Canım sıkıldığı için odada yanan şamdanlardan birini alıp dışarı çıktım. Herkes uyuduğu için akademi fazla sessizdi. Kapıyı kapattığım esnada olanlar oldu. Odamın karşısındaki duvara sırtını dayamış ve öylece ayakta duran adamı gördüm. Onu görünce zaman benim için durmuştu. Evet, rüyalarımın prensi şu anda buradaydı ve bana bakıyordu. Tanrım, o gerçekten yaşıyordu. Rüya değil, yanılgı hiç değil, gerçekti. Kalbim kuş misali çırpınıp dururken kontrolüm dışında ona doğru yürümeye başladım. O da duvardan uzaklaşıp bana doğru yürümeye başladı. Her ikimiz de birbirimize doğru yürürken birbirimizin gerçekliğini sorguluyorduk. Yeşillerim onun elalarını çok sevmiş olmalı ki gözlerimi bir saniye bile onun gözlerinden çekmiyordum. Yaklaştıkça ruhunu solumak heyecanımı katlıyordu. Rüyamdayken onun ruhunu gerçek anlamda soluyamazdım ama şimdi ruhu benim için yanıp tutuşuyordu. Evet, her detayına kadar ruhunu soluyordum. Başka bir kadını seviyordu, değil mi? O vakit soluduğum bu hisler neydi? Ruhundaki bu yoğun duygu neydi? Kim içindi? Ya bu özlem? Ruhu yılların vuslatıyla kim için yanıp tutuşuyordu? Benim içindi değil mi? Sevdiği kadını bilmem ama şimdi tüm duyguları sadece benim içindi.
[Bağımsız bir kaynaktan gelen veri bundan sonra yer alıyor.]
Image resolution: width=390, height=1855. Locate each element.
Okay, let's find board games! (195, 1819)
Aramızda bir adım kala her ikimizde durduk. Boyu benden uzun olduğu için başımı kaldırıp yüzüne baktım. Şu anda ondan başka hiçbir şey umurumda değildi. Dört yılın özlemini yaşarken kimseyi umursayacak durumda değildim. Gerçek olup olmadığını test etmek için elimi uzatıp yüzüne dokundum. Bu küçük temasım bile kaskatı olmasını sebep olunca, "Sen gerçeksin," diye fısıldadım. "Gerçeksin."
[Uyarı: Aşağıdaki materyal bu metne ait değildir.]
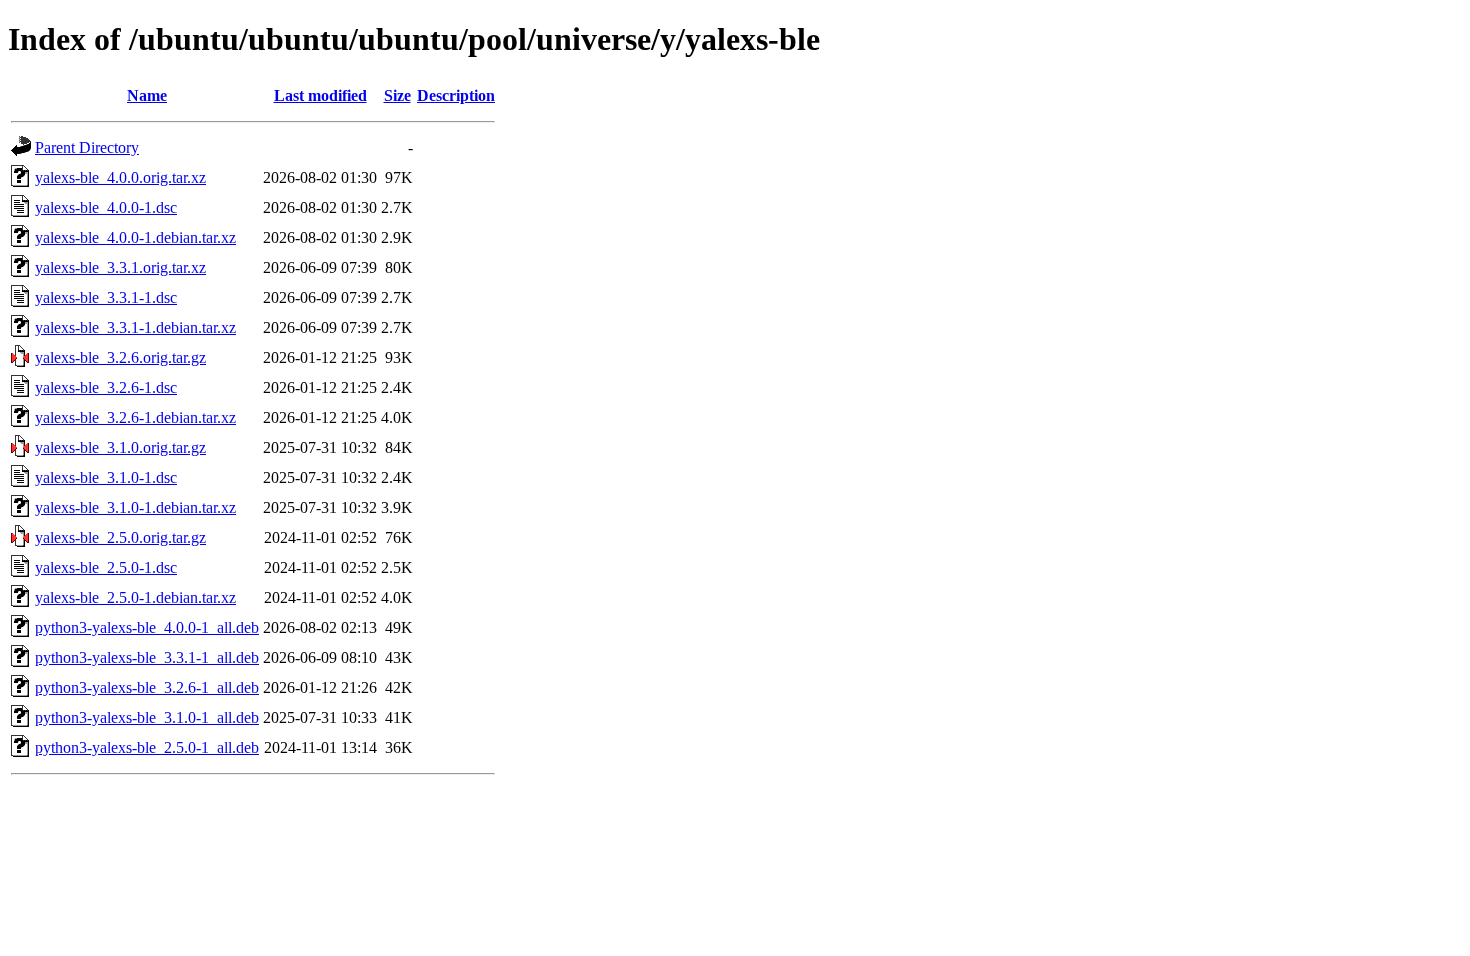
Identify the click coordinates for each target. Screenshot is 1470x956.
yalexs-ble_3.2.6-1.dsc (106, 387)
Elini kaldırdı ve yanağındaki elimin üzerine koydu. "Ama sen gerçek değilsin. Rüyalarına girdiğim o çocuktan fazlası değilsin," dedi ve tuttuğu elimi yavaşça yüzünden çekerek bıraktı. Bu sözleri beni hatırladığının en büyük kanıtıydı. Şükürler olsun ki birleşen rüyalarımızı sadece ben değil o da hatırlıyordu. Fakat onda garip bir şeyler vardı. Onu bulmanın mutluluğuyla ne olduğunu düşünmüyordum.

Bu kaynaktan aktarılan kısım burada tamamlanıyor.